- [TEXTE FOURNI]:
D'après l'article 7, les employés peuvent, en vertu d'une autorisation écrite des fonctionnaires supérieurs dans l'arrondissement, procéder toujours à la contre-vérification par empotement de la capacité des vaisseaux soumis à l’impôt.

Ainsi donc l'administration peut toujours procéder à la vérification de tous les vaisseaux qui servent à la distillation ; et, cependant, d'après le paragraphe dont je viens de donner lecture, si, lorsqu'une contre-vérificalion a lieu de la part de l'administration, on trouve une capacité supérieure comparativement à celle qui est renseignée au procès-verbal de jaugeage, non seulement le distillateur est frappé d'une amende, mais on peut exiger de lui le payement de tous les droits à partir de la date du dernier épalement.

Il me semble que cette pénalité ne peut reposer que sur cette seule considération, que l'on suppose que le distillateur a substitué d'autres vaisseaux à ceux qui auraient été vérifiés. Car il est à remarquer, messieurs, que, dans la pratique, il peut arriver très fréquemment, d'après la manière dont on procédera à la vérification, qu'il y ait eu erreur, négligence ou inattention de la part des employés et que, sans substitution d'aucune cuve à une autre, on trouve une différence de 2 p. c., car une différence de 2 p. c. est, au fond, assez minime, car sur un vaisseau de 20 hectolitres elle ne représente que 40 litres. Il me semble qu'il serait juste de faire disparaître cette pénalité que l'on prononce contre les distillateurs ; mais d'un autre côté, pour que l'article 7 ne donne lieu à aucune fraude et qu'aucune substitution de vaisseaux nouveaux à des vaisseaux vérifiés, ne puisse avoir lieu, je demanderai que l'administration soit autorisée à faire apposer une ou plusieurs marques sur les vaisseaux vérifiés et que cette apposition de marques ait lieu aux frais du distillateur. Il me semble que, de cette manière, vous évitez toute possibilité de fraude et que d'un autre côté vous n'exposez pas un distillateur de bonne foi à être condamné à une amende et à devoir payer une somme plus ou moins considérable pour des droits qu'il n'avait point prévus et sur lesquels il n'avait pas compté.

- [CE QUI EST DEMANDÉ]:
A: D'après l'extrait sur les distillateurs, à combien de litres correspond une différence de 2 p. c. sur un vaisseau de 20 hectolitres ?
B: Recopiez le passage de l'extrait sur les distillateurs qui s'ouvre sur les mots « D'après l'article 7, les » et se termine par « du dernier épalement. ».
C: Poursuivez l'extrait sur les distillateurs après sa dernière phrase.

- [ENREGISTREMENTS FOURNIS]:
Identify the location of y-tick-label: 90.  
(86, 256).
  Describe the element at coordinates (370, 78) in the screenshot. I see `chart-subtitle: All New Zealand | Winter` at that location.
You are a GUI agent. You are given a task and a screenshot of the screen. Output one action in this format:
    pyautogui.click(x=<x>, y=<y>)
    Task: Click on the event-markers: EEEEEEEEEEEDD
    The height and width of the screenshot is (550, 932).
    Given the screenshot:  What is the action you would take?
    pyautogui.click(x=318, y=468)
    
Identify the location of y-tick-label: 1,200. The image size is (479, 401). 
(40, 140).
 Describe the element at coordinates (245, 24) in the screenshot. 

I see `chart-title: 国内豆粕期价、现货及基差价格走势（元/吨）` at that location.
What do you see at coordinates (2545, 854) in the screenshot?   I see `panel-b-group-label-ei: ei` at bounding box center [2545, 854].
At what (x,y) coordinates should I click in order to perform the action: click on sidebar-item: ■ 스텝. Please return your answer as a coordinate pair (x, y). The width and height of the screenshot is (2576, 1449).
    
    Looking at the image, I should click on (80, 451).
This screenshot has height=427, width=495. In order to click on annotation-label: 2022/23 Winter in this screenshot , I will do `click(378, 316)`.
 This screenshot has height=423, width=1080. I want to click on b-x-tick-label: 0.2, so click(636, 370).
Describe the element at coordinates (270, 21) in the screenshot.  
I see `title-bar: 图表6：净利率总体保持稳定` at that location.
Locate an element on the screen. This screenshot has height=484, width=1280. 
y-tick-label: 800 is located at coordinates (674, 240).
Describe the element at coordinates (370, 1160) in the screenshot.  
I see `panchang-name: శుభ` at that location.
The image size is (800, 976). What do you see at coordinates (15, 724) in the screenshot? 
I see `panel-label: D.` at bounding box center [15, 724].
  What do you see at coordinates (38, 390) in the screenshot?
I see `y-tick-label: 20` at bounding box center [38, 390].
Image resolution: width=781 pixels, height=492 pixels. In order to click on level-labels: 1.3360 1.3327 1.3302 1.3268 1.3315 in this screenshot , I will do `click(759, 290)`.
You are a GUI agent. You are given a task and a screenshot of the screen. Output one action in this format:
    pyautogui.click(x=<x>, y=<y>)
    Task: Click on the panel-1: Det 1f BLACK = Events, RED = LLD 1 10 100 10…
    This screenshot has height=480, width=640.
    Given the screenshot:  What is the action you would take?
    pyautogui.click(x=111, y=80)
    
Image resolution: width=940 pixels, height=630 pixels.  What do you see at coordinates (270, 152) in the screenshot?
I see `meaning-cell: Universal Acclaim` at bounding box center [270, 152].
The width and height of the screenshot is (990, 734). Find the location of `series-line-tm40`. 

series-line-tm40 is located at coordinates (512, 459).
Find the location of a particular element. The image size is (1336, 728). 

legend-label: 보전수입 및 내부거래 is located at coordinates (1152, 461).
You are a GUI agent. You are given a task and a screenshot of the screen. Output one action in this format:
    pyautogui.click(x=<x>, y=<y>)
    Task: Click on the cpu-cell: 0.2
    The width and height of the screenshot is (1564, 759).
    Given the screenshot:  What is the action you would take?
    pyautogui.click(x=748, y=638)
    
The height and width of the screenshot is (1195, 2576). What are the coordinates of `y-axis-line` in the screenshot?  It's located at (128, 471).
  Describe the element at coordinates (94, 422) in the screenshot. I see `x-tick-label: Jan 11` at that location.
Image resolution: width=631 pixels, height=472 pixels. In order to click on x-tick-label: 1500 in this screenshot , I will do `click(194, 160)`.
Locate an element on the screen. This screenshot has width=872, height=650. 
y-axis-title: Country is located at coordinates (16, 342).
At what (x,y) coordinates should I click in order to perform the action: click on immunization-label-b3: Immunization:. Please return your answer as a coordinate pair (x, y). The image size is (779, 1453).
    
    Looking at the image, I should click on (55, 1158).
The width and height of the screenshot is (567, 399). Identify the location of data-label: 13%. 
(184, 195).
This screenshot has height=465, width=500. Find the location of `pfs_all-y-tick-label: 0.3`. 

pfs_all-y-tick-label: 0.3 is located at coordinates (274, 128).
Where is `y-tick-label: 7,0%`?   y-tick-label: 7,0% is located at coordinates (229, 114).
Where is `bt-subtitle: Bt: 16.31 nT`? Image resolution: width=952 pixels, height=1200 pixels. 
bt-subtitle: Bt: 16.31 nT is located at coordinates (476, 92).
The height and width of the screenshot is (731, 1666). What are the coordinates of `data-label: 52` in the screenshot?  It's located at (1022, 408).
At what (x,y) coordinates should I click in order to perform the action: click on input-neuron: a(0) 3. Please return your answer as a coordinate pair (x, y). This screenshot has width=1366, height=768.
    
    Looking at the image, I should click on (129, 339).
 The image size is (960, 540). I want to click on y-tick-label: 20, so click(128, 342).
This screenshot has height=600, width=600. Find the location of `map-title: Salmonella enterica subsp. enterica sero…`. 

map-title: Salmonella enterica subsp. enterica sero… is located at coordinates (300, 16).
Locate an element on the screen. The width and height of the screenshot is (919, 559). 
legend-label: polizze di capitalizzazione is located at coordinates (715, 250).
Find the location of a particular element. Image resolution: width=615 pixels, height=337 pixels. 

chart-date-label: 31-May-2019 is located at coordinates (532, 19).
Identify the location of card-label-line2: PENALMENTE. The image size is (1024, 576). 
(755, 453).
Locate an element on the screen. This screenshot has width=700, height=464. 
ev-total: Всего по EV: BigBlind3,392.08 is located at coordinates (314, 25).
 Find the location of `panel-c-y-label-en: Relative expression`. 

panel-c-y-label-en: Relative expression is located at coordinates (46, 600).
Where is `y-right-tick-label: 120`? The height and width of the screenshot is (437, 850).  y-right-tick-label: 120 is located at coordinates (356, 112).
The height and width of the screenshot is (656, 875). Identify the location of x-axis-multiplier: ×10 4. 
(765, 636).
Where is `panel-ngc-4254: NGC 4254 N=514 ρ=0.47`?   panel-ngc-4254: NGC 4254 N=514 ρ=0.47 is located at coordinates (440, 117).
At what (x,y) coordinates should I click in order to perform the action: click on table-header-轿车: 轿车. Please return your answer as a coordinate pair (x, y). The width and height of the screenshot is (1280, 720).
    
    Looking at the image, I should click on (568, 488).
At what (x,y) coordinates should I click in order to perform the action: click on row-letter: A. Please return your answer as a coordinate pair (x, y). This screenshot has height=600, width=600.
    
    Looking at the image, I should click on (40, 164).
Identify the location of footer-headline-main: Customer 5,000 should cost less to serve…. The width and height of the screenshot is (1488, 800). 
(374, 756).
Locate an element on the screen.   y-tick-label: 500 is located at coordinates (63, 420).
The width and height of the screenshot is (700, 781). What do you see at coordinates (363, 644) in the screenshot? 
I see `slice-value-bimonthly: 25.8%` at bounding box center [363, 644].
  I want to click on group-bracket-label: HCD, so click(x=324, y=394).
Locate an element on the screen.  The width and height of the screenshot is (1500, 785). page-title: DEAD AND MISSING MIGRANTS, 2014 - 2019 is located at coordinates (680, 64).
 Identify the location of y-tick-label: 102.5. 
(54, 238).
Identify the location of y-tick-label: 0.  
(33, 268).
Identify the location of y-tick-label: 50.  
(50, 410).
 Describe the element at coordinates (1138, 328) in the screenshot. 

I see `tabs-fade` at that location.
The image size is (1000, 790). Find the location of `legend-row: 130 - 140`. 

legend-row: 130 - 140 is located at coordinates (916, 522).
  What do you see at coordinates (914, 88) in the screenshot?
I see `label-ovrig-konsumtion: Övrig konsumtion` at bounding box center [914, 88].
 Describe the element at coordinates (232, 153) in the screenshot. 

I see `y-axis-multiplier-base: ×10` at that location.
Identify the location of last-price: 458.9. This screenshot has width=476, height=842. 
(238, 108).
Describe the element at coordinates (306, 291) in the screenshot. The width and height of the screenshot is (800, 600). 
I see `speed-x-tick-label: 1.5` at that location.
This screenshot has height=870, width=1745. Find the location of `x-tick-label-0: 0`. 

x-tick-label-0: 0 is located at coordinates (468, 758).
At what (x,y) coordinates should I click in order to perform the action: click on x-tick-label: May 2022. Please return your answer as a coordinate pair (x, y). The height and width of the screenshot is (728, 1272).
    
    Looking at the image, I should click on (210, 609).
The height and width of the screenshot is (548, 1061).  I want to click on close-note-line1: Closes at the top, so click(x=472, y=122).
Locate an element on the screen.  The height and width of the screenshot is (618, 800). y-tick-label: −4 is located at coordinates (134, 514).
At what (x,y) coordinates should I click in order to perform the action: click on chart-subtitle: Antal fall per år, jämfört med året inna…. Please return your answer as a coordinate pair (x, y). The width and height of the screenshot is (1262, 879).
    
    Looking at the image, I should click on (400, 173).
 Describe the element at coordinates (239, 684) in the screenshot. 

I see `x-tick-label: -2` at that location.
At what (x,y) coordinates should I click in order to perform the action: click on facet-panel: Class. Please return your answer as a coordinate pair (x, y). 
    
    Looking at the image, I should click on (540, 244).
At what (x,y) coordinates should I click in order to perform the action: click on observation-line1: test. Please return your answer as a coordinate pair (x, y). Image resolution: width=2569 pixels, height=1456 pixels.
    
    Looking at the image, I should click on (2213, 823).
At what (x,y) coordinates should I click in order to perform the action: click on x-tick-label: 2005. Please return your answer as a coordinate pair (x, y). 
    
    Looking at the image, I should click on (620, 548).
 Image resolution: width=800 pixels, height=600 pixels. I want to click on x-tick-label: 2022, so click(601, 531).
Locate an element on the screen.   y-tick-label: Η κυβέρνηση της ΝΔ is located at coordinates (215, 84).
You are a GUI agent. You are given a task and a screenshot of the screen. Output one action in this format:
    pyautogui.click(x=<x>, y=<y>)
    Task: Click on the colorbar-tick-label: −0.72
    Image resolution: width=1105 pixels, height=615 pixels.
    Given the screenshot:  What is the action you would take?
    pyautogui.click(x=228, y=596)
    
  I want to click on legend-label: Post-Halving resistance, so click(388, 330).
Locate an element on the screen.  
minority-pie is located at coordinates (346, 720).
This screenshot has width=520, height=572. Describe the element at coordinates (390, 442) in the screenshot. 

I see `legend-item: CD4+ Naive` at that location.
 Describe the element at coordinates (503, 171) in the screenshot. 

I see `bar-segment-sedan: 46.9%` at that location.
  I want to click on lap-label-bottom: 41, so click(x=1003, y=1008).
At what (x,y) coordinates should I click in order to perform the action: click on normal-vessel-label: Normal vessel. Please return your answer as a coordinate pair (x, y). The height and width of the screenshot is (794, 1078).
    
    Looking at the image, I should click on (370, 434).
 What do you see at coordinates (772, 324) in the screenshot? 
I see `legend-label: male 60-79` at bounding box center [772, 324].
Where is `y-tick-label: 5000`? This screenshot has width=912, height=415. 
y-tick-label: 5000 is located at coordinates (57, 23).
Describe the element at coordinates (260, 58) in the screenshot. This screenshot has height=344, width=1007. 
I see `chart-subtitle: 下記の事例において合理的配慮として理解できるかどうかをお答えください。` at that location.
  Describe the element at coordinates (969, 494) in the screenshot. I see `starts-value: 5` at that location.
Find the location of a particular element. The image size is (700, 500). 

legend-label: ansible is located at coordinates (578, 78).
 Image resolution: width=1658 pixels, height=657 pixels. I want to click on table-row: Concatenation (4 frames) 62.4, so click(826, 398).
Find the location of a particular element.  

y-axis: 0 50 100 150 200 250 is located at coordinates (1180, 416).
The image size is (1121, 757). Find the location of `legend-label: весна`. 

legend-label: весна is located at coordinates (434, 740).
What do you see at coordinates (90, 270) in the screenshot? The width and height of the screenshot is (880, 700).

- [RÉPONSES PAR TÂCHE]:
A: Elle ne représente que 40 litres.

B:
D'après l'article 7, les employés peuvent, en vertu d'une autorisation écrite des fonctionnaires supérieurs dans l'arrondissement, procéder toujours à la contre-vérification par empotement de la capacité des vaisseaux soumis à l’impôt.

Ainsi donc l'administration peut toujours procéder à la vérification de tous les vaisseaux qui servent à la distillation ; et, cependant, d'après le paragraphe dont je viens de donner lecture, si, lorsqu'une contre-vérificalion a lieu de la part de l'administration, on trouve une capacité supérieure comparativement à celle qui est renseignée au procès-verbal de jaugeage, non seulement le distillateur est frappé d'une amende, mais on peut exiger de lui le payement de tous les droits à partir de la date du dernier épalement.

C:
M. le ministre des finances (M. Liedts). - Messieurs, je regrette de ne pouvoir accepter l'amendement que vient de développer l'honorable comte de Muelenaere. Voici, messieurs, l'objet de l'article : Vous verrez, par les courtes explications que je donnerai, que cette disposition tend à favoriser le faible contre le fort, car la fraude dont la possibilité est ainsi prévue, ne peut guère se commettre fructueusement que par les très grands distillateurs et je n'ai aucune crainte, pour ma part, que jamais elle se commette dans les petites distilleries. Mais, précisément parce qu'elle est praticable dans les grandes, les distillateurs en répétant souvent l'opération, pourraient livrer leur eau-de-vie à meilleur marché que leurs concurrents.

Voici comment les choses se passent.

Il faut d'abord savoir que la vérification du jaugeage des cuves se fait assez rarement.

Il y a tel procès-verbal de jaugeage de cuve de macération qui date de 7 ans. Et lorsque les commis constatent qu'aucun changement n'a été apporté à la cuve, je ne vois pas pourquoi on soumettrait l'industriel à cette tracasserie d'un procès-verbal détaillé de jaugeage.

Mais l'expérience a fait reconnaître que dans de grandes distilleries on avait apporté aux cuves certains changements très anodins en apparence, mais qui augmentaient la contenance de ces vaisseaux de plus de 3 p. c. Et comme il s'agissait de cuves de 20 à 25 hectolitres, et que ces 3 p. c. répétés souvent, constituent une somme importante pour les distillateurs qui travaillent sur une grande échelle, il en résultait une perte pour le trésor, et une facilité pour ces industriels de délivrer leur genièvre à meilleur compte que les autres.

Voicï le moyen qu'on a employé pour commettre cette fraude.

Au moment de l'opération du jaugeage, le fond des cuves était fait en dos d'âne ou convexe ; quelque temps après, on s'aperçut qu'au lieu d’être convexe, le fonds était concave ; mais il n’en est pas moins vrai que la contenance avait augmenté de plus de 3 p. c. Cette affaire a donné lieu à un qui a été jugé définitivement en appel contre le distillateur.

Mais il est évident que si vous légalisez une pareille opération au moyen d'une simple marque mise sur le vaisseau et qui est déjà prescrite, vous n'auriez pas prévenu la fraude.

Sans doute il faut accorder une certaine latitude, mais l'expérience a déjà fait voir qu'en laissant une marge de 2 p. c. on satisfait a tous les intérêts légitimes.

Je demande donc que l'article reste tel qu'il est.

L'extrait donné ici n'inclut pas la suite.